Friday, October 2, 2015

Council reveals supply management issues


The annual report from the Farm Products Council of Canada reveals that all of the poultry agencies face challenges.

The council has been pressuring the egg agency for at least several years to reduce its levy used to divert eggs from the high-priced “table” market to the lower-priced processing market.

The council notes that the levy comes out of the pocket of consumers of table-market eggs, which is what they pick up at supermarkets.

It has made several suggestions to address its concerns, such as having some of the levy money coming out of farmer’s pockets instead of being added to the price of table-market eggs or charging a fee for increases in the number of hens quota holders are allowed to have.
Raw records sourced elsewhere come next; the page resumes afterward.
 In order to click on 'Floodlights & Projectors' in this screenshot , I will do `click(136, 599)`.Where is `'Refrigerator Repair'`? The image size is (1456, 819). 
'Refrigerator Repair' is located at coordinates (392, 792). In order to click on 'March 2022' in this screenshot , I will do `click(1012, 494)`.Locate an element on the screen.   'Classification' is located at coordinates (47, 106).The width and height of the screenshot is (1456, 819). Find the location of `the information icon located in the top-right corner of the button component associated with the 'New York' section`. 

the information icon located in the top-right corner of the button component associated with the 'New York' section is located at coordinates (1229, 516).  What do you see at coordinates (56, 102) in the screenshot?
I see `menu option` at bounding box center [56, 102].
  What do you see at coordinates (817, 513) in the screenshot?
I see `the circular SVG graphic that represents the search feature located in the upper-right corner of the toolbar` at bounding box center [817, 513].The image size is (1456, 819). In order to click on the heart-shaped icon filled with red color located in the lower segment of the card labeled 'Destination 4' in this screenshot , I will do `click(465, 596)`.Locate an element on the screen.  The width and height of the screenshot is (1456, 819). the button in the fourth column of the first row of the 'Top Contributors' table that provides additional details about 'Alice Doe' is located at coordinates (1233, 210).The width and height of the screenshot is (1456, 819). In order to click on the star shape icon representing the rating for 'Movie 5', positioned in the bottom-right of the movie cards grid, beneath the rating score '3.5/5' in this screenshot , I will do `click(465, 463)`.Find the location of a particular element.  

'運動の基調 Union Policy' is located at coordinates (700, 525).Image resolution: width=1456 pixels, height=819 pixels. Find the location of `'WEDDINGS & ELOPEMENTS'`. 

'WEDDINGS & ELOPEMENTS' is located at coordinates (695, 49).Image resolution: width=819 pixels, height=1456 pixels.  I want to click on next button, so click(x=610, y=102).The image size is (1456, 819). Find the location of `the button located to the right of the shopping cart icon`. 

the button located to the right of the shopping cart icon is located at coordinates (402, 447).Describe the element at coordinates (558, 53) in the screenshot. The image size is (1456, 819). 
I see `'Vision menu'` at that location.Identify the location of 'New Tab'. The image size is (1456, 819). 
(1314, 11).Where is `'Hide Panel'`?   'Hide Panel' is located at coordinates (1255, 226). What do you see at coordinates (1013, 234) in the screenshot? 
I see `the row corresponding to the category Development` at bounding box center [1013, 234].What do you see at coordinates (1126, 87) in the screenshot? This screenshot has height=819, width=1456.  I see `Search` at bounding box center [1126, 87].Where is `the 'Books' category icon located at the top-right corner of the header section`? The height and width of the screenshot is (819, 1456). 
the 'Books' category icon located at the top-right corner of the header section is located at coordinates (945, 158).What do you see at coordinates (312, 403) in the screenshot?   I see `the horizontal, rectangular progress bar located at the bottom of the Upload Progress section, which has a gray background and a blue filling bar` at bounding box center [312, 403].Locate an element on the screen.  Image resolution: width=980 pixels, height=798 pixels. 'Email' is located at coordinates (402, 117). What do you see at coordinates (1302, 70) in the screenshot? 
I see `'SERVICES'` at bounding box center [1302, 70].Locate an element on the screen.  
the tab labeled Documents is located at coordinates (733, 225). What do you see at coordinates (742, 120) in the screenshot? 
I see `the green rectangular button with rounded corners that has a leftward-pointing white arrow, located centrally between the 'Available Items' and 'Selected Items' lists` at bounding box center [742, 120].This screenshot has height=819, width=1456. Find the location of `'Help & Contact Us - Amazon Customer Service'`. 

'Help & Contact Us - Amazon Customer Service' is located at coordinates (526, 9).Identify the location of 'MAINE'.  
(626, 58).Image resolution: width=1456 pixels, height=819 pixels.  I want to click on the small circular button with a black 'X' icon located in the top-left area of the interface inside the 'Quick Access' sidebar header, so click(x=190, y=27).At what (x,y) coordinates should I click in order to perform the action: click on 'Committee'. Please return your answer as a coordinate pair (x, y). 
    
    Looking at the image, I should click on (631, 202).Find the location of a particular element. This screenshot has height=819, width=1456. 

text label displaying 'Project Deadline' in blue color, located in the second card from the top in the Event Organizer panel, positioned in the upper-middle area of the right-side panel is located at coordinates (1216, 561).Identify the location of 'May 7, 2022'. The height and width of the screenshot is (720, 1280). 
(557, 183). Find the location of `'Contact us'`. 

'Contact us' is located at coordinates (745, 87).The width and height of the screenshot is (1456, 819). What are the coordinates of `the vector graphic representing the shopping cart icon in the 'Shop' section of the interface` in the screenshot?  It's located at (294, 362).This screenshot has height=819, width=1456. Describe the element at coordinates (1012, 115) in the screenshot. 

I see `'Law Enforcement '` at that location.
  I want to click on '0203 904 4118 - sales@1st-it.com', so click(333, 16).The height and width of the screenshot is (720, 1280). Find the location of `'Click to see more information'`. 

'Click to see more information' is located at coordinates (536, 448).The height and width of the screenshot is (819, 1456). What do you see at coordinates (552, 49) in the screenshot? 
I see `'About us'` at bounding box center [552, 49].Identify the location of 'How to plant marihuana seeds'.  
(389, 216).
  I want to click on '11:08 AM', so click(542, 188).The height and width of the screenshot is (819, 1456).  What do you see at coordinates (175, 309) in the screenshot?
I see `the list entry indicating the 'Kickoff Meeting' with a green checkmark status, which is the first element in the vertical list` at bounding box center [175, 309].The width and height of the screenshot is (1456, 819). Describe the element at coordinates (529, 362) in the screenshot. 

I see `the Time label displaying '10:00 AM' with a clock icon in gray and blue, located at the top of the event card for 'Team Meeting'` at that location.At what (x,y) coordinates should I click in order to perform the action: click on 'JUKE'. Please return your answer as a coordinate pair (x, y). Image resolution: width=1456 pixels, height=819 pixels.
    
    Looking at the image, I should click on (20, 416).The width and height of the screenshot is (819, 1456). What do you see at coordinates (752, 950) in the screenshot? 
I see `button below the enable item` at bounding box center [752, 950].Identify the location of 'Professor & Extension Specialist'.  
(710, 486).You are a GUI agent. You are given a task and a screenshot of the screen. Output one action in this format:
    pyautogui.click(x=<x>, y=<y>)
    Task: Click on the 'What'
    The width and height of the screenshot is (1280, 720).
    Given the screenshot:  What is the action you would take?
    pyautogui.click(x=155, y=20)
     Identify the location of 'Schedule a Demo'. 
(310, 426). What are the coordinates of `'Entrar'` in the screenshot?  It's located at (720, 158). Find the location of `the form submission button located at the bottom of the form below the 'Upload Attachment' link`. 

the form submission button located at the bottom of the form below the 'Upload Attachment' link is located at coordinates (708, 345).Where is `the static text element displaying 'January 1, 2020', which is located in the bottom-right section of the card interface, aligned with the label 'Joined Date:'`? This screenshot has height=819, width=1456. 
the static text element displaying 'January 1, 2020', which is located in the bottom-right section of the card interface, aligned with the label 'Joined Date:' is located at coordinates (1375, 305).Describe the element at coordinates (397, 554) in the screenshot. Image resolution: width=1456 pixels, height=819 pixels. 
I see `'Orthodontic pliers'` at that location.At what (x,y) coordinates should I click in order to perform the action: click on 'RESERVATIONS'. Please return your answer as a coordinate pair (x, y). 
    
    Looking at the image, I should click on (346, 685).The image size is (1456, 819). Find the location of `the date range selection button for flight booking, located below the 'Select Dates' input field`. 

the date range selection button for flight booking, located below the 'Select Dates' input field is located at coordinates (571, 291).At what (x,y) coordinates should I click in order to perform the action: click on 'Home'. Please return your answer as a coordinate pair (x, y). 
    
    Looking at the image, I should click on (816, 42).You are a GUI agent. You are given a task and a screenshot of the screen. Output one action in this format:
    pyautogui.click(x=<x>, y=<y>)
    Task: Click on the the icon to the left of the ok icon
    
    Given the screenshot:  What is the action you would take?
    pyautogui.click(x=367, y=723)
The council’s annual report also reveals that it has had reservations about the degree to which the national egg marketing agency has wanted to increase production.

One of its concerns is that some provinces can use the extra eggs, but in other provinces it will result in greater surpluses to be diverted to processors.

The issue remains unresolved, but the pressure has eased this year because prices for processing eggs in the United States have soared in the wake of avian influenza wiping out multi-million-bird flocks devoted to producing for processors.

That means there is a less of a price gap in Canada between table-market and processing-market eggs.

At the chicken board, the council’s report lauds the agreement reached this year that will give Ontario a greater share of production increases than some other provinces.

Ontario is devoting much of the increase to address demand for specialty and niche-market chicken.

But processors in British Columbia, Alberta and Saskatchewan have challenged the new deal, complaining that it favours Ontario processors at their expense.

They have filed appeals with their provincial supervisory boards.

The council also notes that this new deal can’t take full and official long-term effect unless and until all signatories to the federal-provincial supply-management system agree.

A single negative vote by any province, any provincial marketing board or at the national chicken agency would scuttle the deal.

At the turkey board, the council continues to express concern about transparency in annual reporting, about updating the federal-provincial agreement, about the cost-of-production formula used for pricing turkeys farmers sell to processors and favours more research to determine how consumer demand can be increased.

At the Canadian Hatching Egg Producers agency, the council is watching four failed attempts last year to resolve complaints Ontario has filed over a dramatic increase in imports from Quebec.

When the national agency began, there were two million chicks moving from Quebec to Ontario farmers. Now it’s 10 million a year.


Direct meetings between the two provinces have failed to reach an agreement and the council notes that some provinces that are members of the agency are suggesting that they try mediation.